:: DATA PROVIDED ::
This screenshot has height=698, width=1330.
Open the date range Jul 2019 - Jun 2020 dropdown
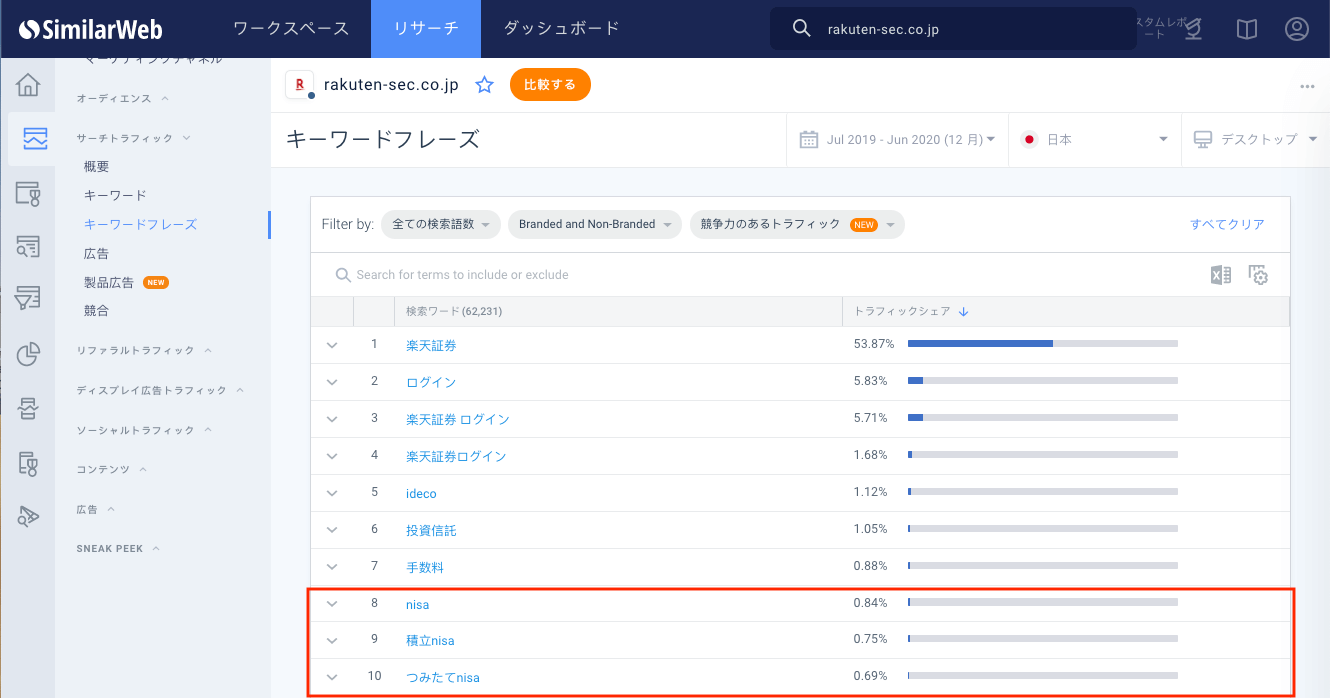[x=897, y=140]
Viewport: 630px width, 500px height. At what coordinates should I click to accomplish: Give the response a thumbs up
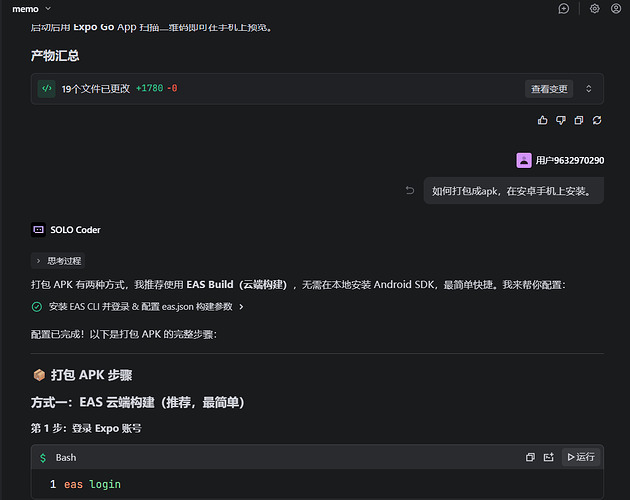coord(543,120)
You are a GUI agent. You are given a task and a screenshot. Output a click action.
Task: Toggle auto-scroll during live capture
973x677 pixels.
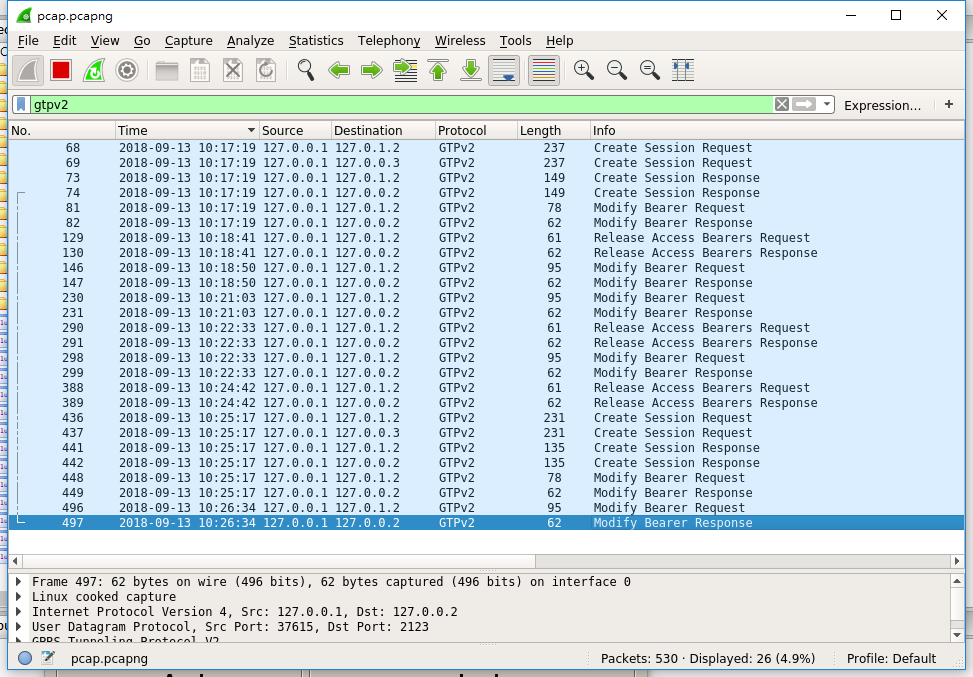503,70
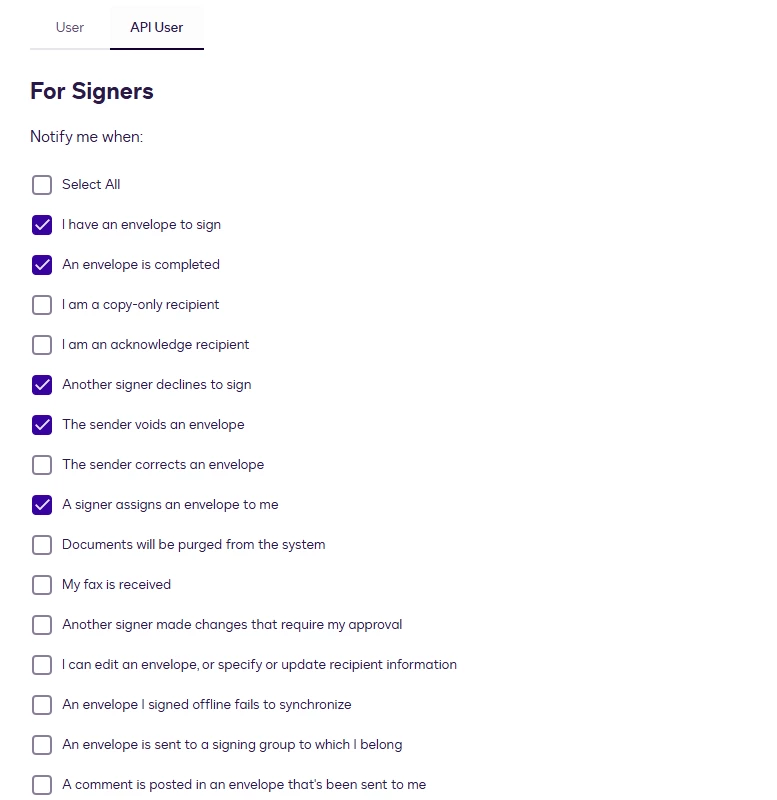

:: TO DO ::
Give again, exactly as written, the lines from the one with "Open the date" through the last line of the entries above, but skip the pictures.

:: EXERCISE RESPONSE ::
Open the date range Jul 2019 - Jun 2020 dropdown
[x=897, y=140]
Viewport: 630px width, 500px height. At what coordinates should I click to accomplish: Give the response a thumbs up
coord(543,120)
You are a GUI agent. You are given a task and a screenshot. Output a click action.
Task: Toggle auto-scroll during live capture
973x677 pixels.
503,70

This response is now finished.